A few months later, Tanner announced his intention to retire and a scramble among Democrats hoping to fill his position followed, with state Sen. Roy Herron of Dresden emerging as the victor.
Meanwhile, Fincher was facing formidable opposition in the August primary from former Obion Countian and Jackson physician Dr. Ron Kirkland, with Dr. George Flinn of Shelby County and Jackson businessman Randy Smith also vying for the seat. Fincher emerged the GOP standard bearer and went on to battle Herron and Independent Donn Janes, claiming victory in the November general election, when Obion County showed their support for the newcomer by awarding him 5,363 votes to Herron’s 3,726. District-wide, Fincher claimed 59 percent of the vote (98,483) to the Democrats’ choice, who registered 38 percent (64,701).
Fincher’s victory was echoed across the Volunteer State, where the GOP broke the Democrat hold on power in Washington and in Nashville. Before the night was over, he found himself one of the 60-plus new Republican representatives who had wrested authority from Democrats based on their pledge to change the “change” promised Americans just two years before.
Obama would refer to the election later as a “shellacking” for his party.
Conservative-leaning Americans and Independents wait to see how their voter mandate will play out in fact.
On Wednesday, Fincher joined 95 other freshman representatives in the 112th Congress of the United States, as well as 339 veteran congressmen returning to their seats, in a mass swearing-in ceremony officiated by the newly-elected Speaker of the House, John Boehner (R-Ohio). Later, Fincher posed for a photo with Boehner in the Rayburn Room, across from the House chamber, where members get the opportunity to memorialize the important event one-on-one.

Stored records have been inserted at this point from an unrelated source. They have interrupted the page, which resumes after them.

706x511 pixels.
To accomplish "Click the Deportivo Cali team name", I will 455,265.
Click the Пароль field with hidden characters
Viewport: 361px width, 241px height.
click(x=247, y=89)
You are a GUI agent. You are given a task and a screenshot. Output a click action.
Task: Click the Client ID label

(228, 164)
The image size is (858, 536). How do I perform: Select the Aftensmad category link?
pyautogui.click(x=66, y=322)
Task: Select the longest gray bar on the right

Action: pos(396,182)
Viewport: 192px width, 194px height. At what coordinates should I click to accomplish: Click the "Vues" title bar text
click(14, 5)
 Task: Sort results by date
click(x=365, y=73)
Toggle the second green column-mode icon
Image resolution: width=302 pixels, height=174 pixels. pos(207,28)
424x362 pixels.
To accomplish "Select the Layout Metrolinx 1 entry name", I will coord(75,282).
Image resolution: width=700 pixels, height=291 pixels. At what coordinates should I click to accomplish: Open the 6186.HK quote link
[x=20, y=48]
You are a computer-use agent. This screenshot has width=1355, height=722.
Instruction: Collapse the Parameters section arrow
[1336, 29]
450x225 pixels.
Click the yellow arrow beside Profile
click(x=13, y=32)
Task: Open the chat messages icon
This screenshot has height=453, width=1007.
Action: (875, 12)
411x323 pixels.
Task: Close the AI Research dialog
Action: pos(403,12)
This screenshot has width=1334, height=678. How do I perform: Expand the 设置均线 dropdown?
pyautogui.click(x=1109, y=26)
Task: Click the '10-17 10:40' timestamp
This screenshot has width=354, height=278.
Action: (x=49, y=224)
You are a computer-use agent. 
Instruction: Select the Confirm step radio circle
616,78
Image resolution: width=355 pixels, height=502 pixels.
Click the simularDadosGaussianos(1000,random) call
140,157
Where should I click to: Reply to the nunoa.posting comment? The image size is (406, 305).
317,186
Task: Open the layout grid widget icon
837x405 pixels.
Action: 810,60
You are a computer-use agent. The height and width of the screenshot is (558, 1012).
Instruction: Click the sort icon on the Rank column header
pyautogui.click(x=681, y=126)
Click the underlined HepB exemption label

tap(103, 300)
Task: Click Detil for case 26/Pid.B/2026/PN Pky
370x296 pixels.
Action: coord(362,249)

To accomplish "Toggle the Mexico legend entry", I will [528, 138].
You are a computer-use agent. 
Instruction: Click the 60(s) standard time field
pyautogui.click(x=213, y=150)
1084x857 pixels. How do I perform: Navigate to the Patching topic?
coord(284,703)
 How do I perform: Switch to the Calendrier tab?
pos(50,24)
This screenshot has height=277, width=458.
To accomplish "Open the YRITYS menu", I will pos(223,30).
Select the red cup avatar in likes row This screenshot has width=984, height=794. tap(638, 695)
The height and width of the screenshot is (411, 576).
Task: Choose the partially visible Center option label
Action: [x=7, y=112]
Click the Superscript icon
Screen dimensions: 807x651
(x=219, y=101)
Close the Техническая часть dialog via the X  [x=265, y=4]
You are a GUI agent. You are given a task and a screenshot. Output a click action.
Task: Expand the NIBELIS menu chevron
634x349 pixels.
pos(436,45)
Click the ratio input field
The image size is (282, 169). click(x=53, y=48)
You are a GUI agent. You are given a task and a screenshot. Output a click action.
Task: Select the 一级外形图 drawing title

In his pre-swearing in contact with The Messenger, Fincher emphasized that he recognizes his new position is a serious one.
“The people of America and the Eighth District have told us they want transparency in Washington. They want to know what we are doing here. They’re tired of the shell games they think they’ve been subjected to and they just want transparency. I think you’ll see that in this Congress. Speaking for myself, I plan to have an effective outreach program all across this district. I’ll be coming home most every weekend and I’ll be in touch. I want to work through local newspapers — maybe with a column about what’s going on in Washington — and I’m going to be aggressive about communicating. That’s a big part of my job.”
Fincher added he expected to be asked to begin voting on the business of the people right away. Congressmen were to take up some votes on rules later in the afternoon Wednesday.
However, the new congressman’s first opportunity to express his will in Washington came before he was even officially sworn in. Soon after completing his back-home conversation with The Messenger, Fincher was summoned to the House chamber and listened for his name to be called by the House Reading Clerk. Although he had not been officially sworn in, he did have the authority to express the will of the electorate of Tennessee’s Eighth Congressional District at that point.
It was a pivotal moment in the chamber and Fincher’s first opportunity to deliver a message from his constituents.
He did so by rising as his name was called and selecting Republican John Boehner — rather than Democrat Nancy Pelosi — as his choice for Speaker of the House of Representatives of the United States of America.